John Bolton indictment says suspected Iranian hackers accessed his emails, issued threats

17 October 2025 at 11:10

Suspected Iranian hackers infiltrated former national security adviser John Bolton’s email account and threatened to release sensitive materials, his indictment alleges.

The indictment on charges that Bolton mishandled classified information, released Thursday, comes after President Donald Trump’s unprecedented public call for the Justice Department to prosecute his enemies. Bolton served under Trump in his first term as national security adviser and since has become a critic.

The passage of the indictment related to the Iranian hackers seeks to demonstrate a representative of Bolton knew his personal emails included information they shouldn’t have.

In early July of 2021, according to the indictment, the Bolton representative contacted the FBI to alert the bureau about the apparent hack, and their suspicion that it was someone from Iran. The indictment states that it was “a cyber actor believed to be associated with the Islamic Republic of Iran.”

The Justice Department had recently closed an investigation into whether Bolton illegally published classified information in a memoir. Later that July, the apparent hackers threatened to release Bolton’s emails, drawing comparisons to the leak of 2016 Democratic presidential candidate Hillary Clinton’s emails.
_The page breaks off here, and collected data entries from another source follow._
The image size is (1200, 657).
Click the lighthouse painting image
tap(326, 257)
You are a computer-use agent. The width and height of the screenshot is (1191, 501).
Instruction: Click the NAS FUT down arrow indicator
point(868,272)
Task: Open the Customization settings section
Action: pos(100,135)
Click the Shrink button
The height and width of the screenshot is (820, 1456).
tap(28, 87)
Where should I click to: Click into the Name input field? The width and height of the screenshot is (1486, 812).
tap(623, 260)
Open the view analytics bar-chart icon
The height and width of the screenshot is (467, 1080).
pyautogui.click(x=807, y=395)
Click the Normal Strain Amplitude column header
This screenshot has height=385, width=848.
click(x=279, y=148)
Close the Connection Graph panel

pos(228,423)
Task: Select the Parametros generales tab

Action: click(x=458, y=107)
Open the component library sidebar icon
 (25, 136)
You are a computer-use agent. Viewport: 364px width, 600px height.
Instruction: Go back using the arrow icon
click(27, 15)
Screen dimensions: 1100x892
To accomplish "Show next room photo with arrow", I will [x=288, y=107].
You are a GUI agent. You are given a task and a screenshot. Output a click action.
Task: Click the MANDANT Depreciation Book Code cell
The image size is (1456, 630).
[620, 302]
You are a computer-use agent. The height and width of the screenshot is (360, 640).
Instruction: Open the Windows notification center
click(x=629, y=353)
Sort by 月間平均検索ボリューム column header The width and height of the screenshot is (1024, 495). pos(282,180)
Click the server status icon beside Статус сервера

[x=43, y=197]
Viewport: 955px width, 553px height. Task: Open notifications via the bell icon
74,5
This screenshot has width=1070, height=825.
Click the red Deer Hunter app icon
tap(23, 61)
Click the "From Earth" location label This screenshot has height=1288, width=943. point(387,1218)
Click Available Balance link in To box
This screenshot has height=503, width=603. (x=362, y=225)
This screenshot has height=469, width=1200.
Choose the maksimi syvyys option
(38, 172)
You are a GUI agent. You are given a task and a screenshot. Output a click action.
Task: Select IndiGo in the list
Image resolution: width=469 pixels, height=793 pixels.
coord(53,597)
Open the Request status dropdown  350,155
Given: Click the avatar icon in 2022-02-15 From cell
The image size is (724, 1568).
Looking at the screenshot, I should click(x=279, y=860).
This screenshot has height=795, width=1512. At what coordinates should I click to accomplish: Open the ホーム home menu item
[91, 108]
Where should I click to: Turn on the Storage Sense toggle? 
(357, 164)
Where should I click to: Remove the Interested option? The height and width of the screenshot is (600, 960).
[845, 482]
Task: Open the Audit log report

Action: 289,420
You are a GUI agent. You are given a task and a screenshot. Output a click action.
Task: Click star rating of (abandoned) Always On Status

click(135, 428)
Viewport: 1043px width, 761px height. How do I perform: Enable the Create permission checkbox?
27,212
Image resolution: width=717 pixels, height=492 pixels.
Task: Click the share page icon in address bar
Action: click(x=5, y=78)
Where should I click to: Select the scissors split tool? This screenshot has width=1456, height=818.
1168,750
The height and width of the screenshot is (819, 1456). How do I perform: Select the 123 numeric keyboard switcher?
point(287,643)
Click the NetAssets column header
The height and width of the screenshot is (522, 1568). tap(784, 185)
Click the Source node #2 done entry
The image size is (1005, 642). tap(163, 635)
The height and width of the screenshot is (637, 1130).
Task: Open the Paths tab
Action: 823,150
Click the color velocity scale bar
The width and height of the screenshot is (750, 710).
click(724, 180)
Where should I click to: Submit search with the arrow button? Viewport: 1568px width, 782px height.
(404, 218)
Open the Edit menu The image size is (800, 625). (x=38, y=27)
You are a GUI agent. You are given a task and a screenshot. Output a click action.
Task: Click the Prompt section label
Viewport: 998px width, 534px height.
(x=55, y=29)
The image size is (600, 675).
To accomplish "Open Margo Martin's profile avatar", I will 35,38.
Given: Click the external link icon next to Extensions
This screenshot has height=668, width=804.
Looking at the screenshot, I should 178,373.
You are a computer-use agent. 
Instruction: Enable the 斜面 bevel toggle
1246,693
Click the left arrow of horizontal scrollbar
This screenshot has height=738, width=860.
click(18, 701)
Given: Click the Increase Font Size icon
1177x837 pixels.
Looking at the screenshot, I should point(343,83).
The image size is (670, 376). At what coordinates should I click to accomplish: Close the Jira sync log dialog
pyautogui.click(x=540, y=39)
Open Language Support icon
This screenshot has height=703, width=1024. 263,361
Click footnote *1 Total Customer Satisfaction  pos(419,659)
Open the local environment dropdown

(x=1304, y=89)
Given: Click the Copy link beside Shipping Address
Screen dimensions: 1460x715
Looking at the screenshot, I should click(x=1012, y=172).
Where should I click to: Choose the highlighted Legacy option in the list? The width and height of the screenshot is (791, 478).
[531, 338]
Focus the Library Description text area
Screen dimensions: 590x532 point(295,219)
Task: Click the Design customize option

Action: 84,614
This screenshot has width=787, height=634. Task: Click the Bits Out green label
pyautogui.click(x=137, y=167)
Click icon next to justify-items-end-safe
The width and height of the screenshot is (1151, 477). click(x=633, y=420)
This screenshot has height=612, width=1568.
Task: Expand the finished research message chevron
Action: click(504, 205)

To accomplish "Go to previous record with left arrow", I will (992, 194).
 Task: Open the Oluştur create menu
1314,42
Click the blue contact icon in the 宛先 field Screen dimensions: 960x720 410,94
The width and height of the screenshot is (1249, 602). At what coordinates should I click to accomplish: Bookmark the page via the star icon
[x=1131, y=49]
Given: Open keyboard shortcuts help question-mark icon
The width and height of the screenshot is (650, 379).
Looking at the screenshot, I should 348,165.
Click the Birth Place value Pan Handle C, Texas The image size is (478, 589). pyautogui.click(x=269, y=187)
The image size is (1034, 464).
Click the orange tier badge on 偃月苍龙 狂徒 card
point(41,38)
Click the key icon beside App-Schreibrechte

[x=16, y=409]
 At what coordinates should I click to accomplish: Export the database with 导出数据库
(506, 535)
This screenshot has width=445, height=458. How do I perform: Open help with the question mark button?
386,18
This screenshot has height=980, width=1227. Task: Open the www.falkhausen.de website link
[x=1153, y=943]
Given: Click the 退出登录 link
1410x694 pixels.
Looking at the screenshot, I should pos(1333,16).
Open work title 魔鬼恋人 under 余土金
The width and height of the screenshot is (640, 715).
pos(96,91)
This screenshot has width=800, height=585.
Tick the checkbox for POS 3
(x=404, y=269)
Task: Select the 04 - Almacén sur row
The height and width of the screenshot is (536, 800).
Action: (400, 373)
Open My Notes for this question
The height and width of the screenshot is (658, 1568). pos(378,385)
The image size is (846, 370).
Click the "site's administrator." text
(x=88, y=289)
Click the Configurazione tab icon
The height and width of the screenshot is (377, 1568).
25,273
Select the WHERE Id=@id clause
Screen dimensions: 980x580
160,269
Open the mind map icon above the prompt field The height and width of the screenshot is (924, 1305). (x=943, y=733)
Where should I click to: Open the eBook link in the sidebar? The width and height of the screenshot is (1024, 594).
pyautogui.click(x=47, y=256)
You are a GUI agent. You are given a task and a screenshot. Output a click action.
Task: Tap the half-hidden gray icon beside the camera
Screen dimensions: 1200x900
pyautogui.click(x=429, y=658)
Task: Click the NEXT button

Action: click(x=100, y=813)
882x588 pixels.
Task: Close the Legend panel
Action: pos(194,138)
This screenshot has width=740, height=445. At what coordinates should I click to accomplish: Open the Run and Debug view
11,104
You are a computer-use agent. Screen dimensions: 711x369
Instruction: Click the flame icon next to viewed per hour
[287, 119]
“I do not think you would be interested in the FBI being aware of the leaked content of John’s email (some of which have been attached), especially after the recent acquittal,” the threatening note from on or about July 25 read, the indictment states. “This could be the biggest scandal since Hillary’s emails were leaked, but this time on the GOP side! Contact me before it’s too late.”

Days later — on or about July 28, the indictment states — Bolton’s representative also told the FBI that they were “[j]ust sending you the text (not the documents [the hacker] attached since there might be sensitive information in them.)”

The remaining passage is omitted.